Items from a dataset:
= = =
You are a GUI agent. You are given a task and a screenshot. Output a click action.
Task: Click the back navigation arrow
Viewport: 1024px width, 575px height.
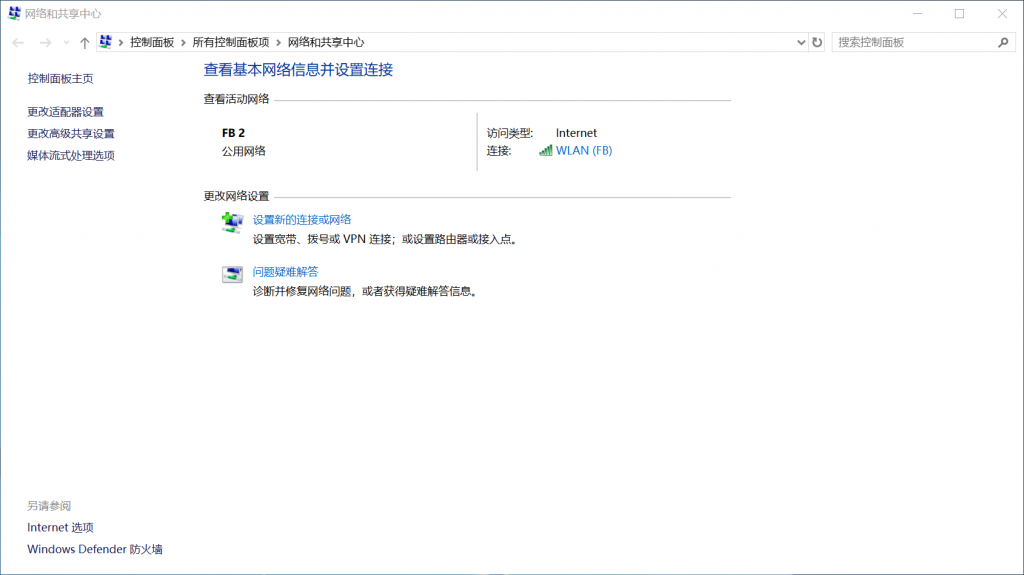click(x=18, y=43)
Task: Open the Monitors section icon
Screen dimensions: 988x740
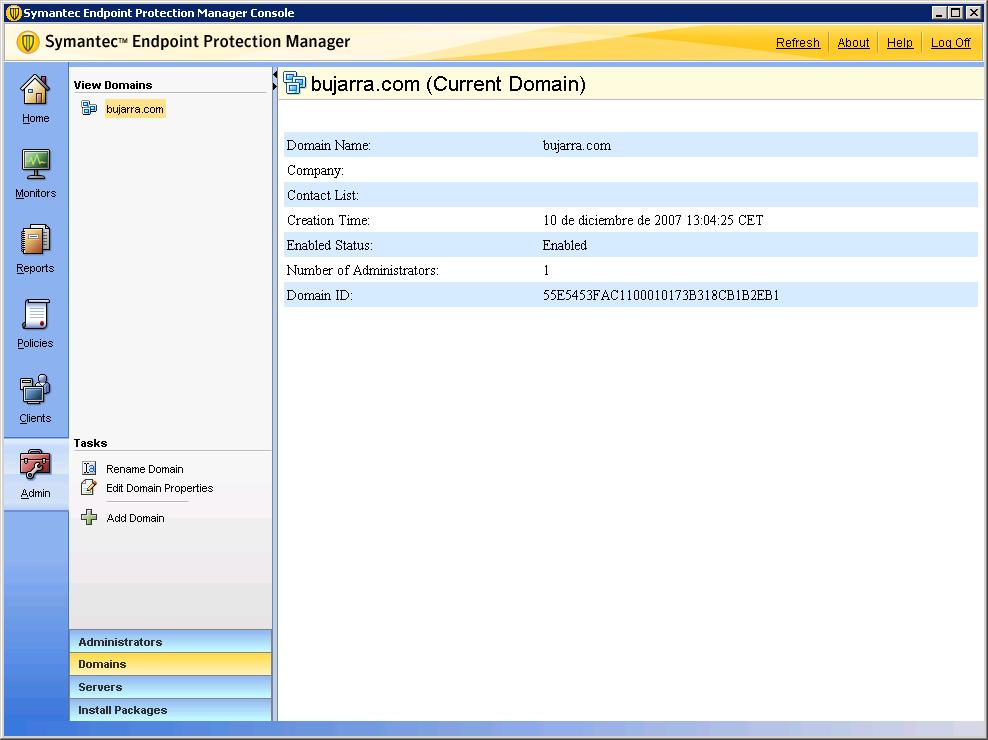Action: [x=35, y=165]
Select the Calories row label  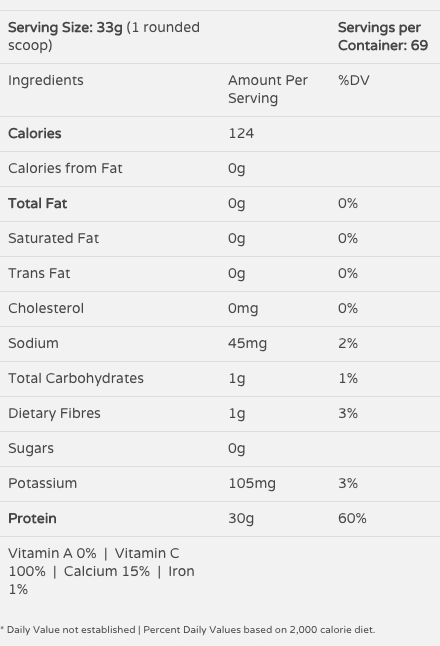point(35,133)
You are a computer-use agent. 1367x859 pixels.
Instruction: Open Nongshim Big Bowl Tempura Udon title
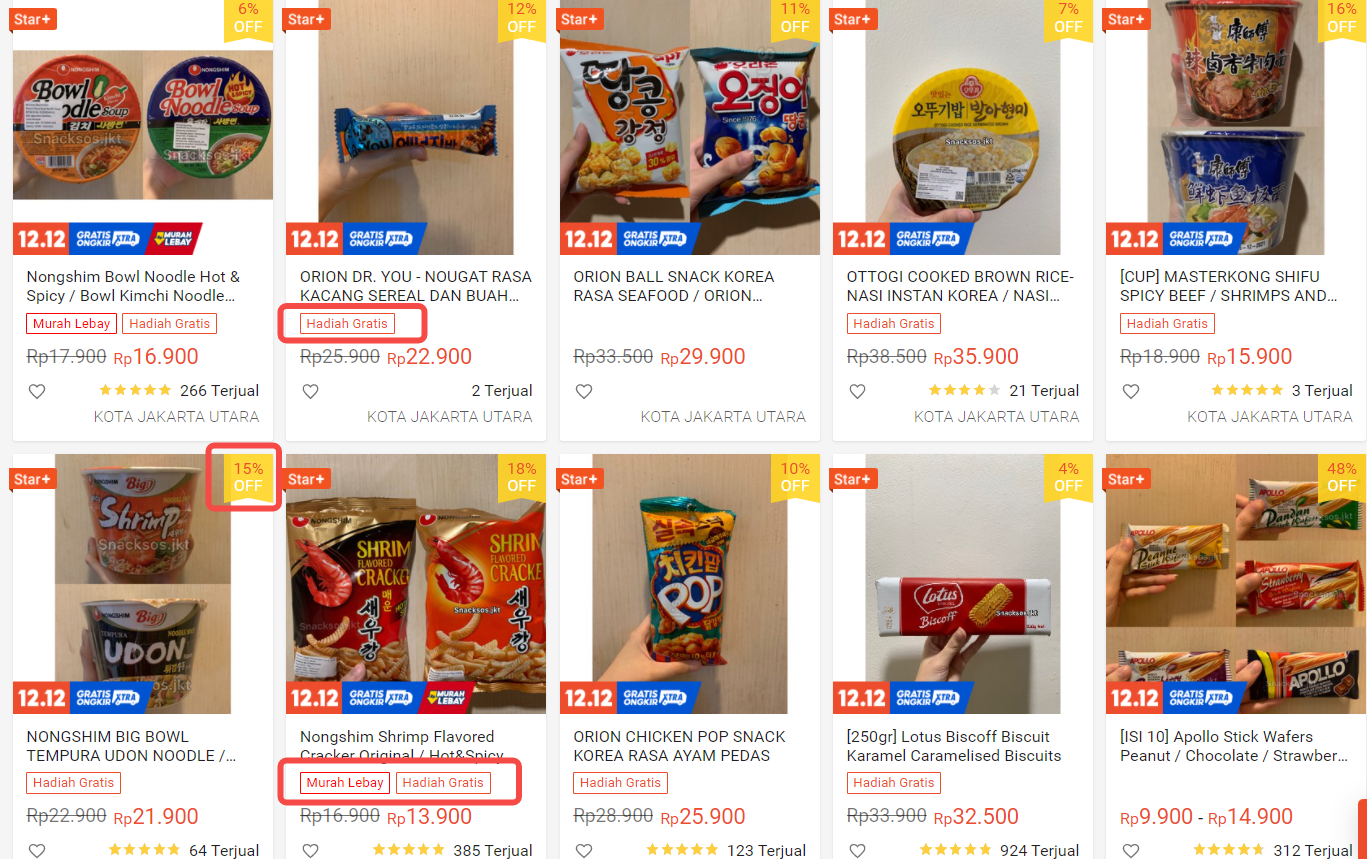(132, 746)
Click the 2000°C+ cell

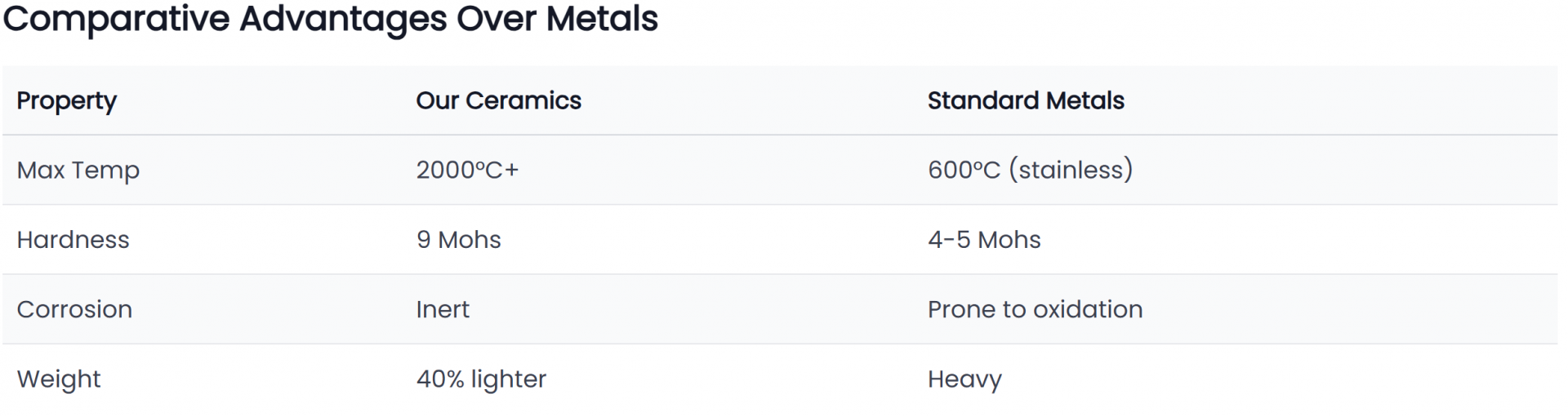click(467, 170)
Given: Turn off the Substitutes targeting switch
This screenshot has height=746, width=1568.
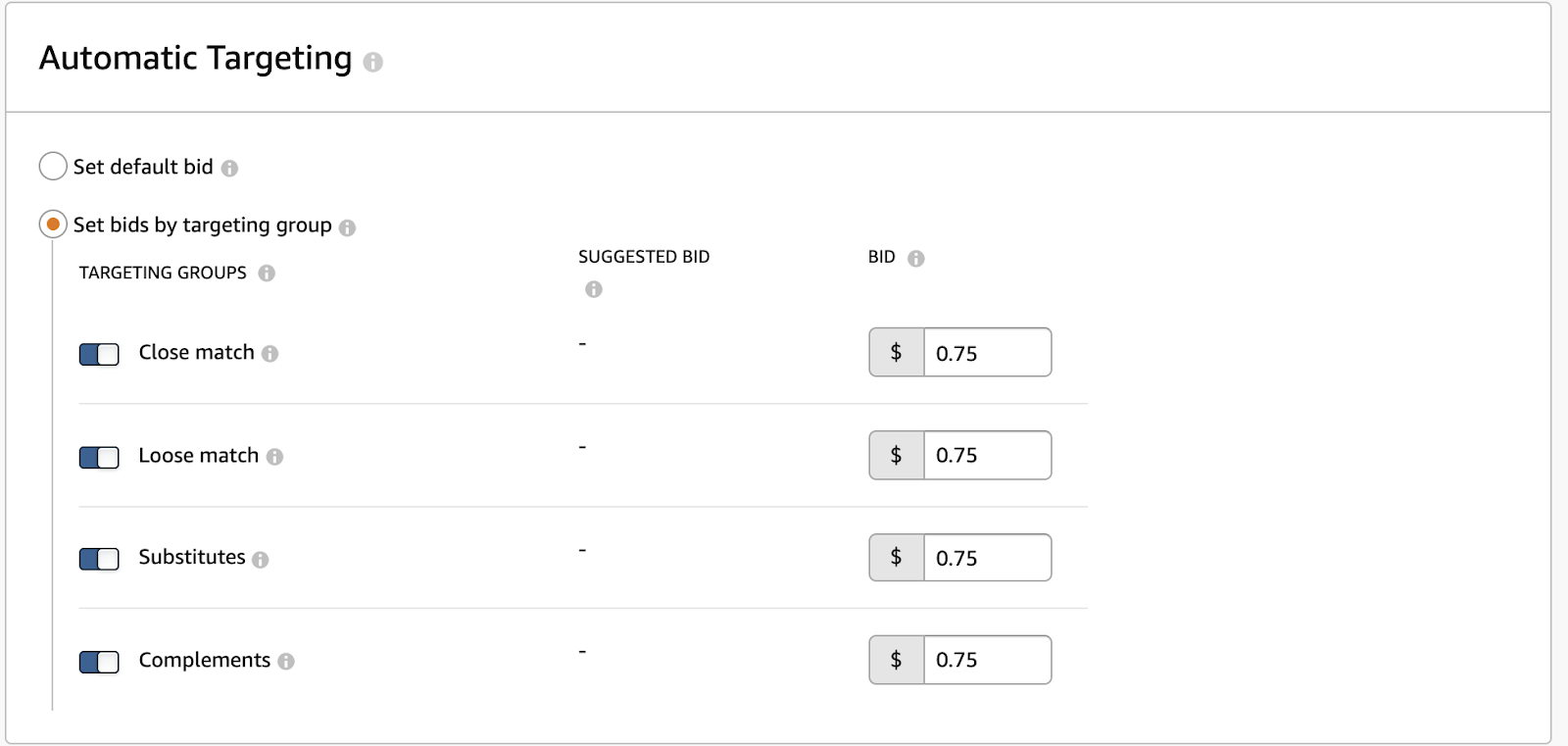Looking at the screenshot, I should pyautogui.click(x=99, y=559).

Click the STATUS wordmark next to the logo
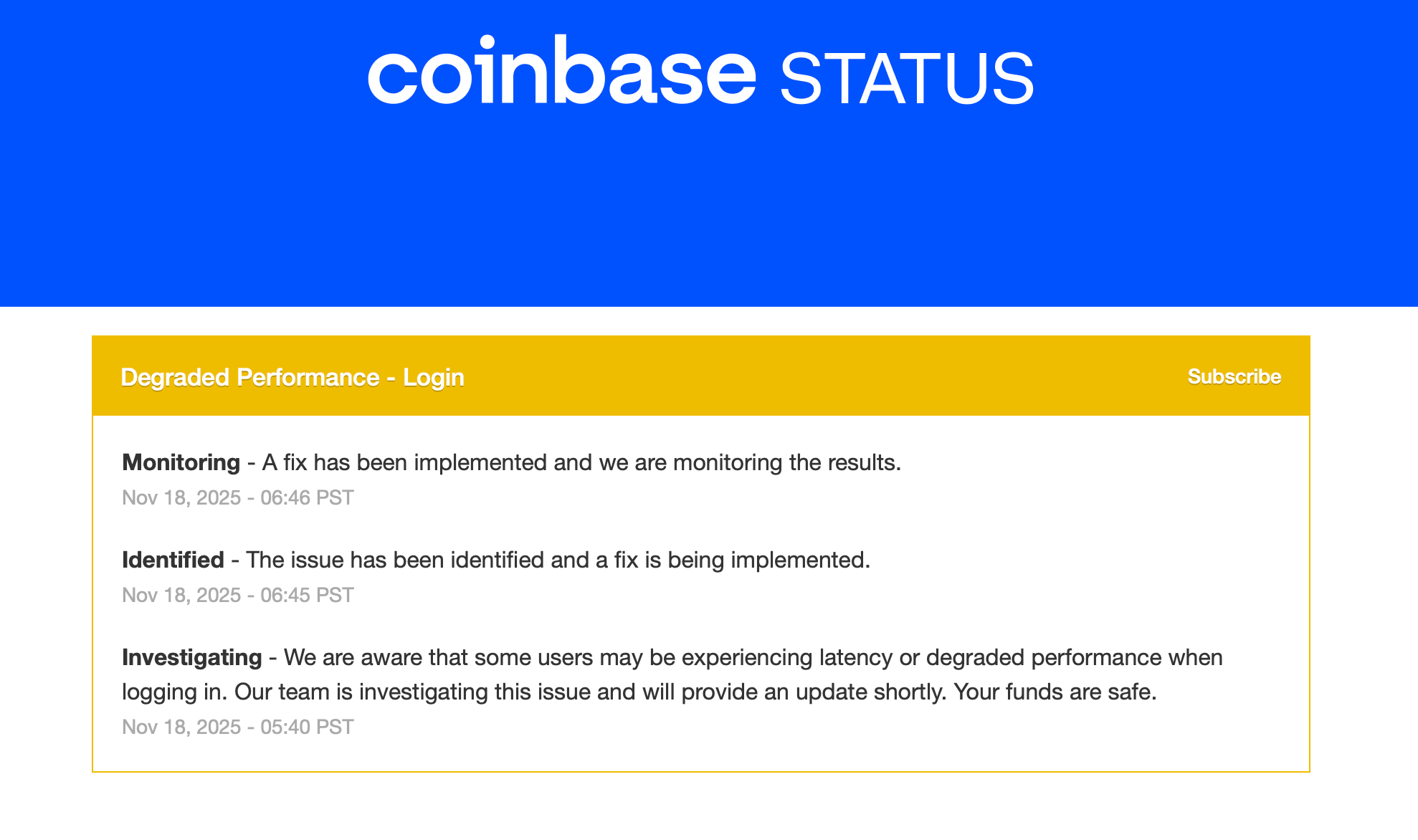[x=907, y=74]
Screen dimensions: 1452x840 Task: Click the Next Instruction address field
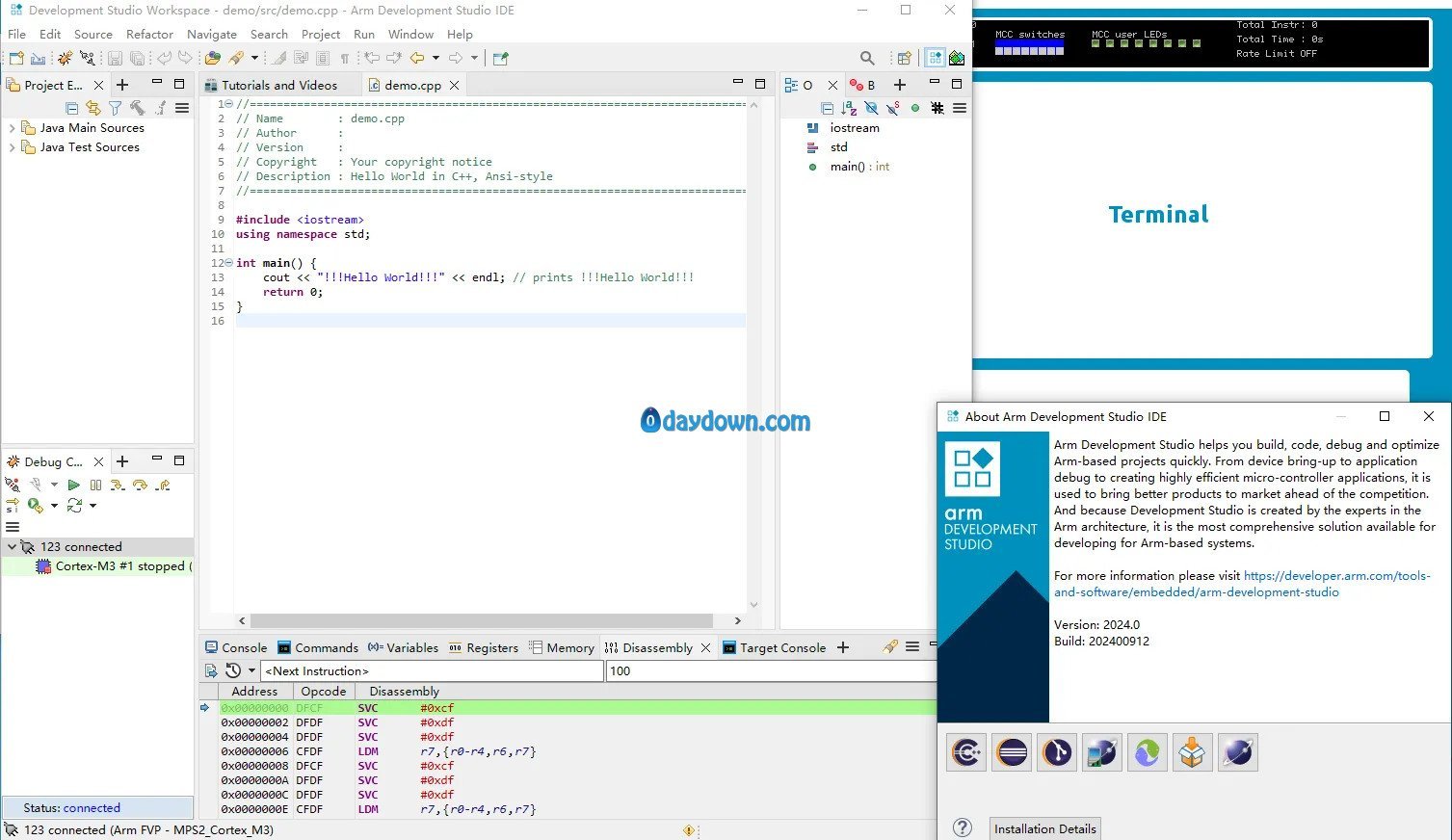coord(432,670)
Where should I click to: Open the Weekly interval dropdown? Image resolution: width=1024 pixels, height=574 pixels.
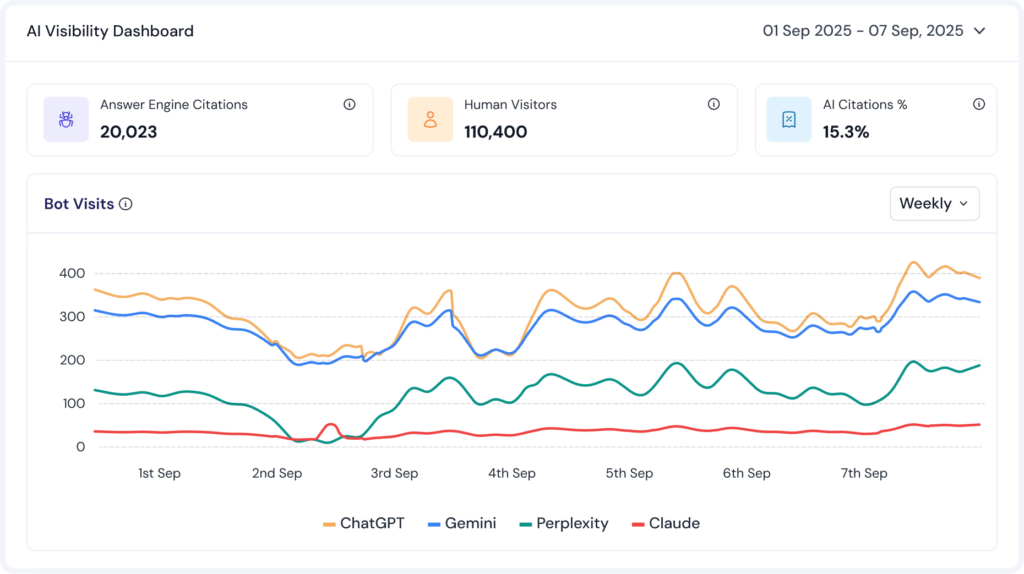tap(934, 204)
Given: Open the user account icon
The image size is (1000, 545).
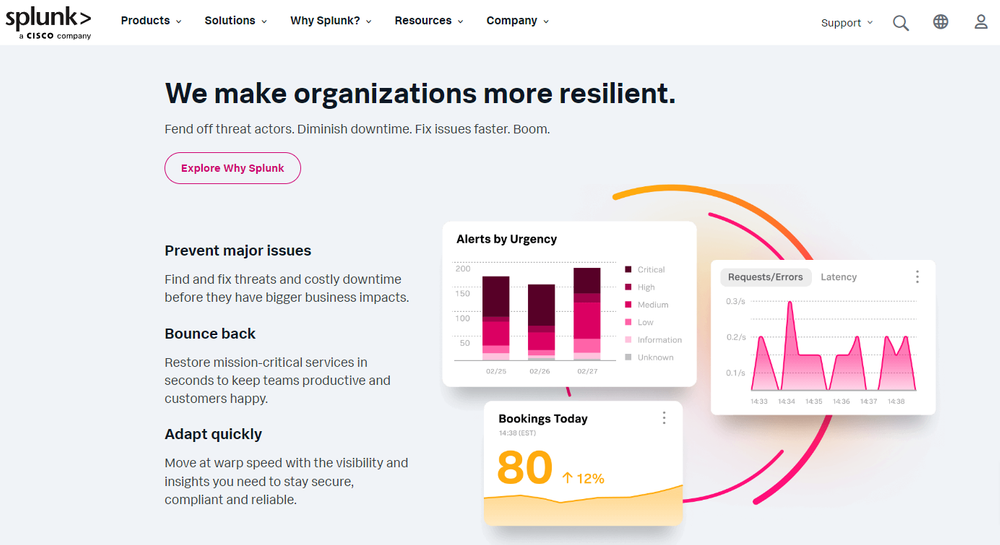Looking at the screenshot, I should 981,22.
= = =
Task requirements: Beginning with the line that contains "This screenshot has height=746, width=1568." and ending with the last line of the entries above, repeat each line exactly, but not the pictures.

Solution:
This screenshot has height=746, width=1568.
Looking at the screenshot, I should pyautogui.click(x=99, y=559).

Click the STATUS wordmark next to the logo
[x=907, y=74]
Screen dimensions: 1452x840 Task: Click the Next Instruction address field
coord(432,670)
Where should I click to: Open the Weekly interval dropdown? Image resolution: width=1024 pixels, height=574 pixels.
tap(934, 204)
Given: Open the user account icon
The image size is (1000, 545).
Looking at the screenshot, I should 981,22.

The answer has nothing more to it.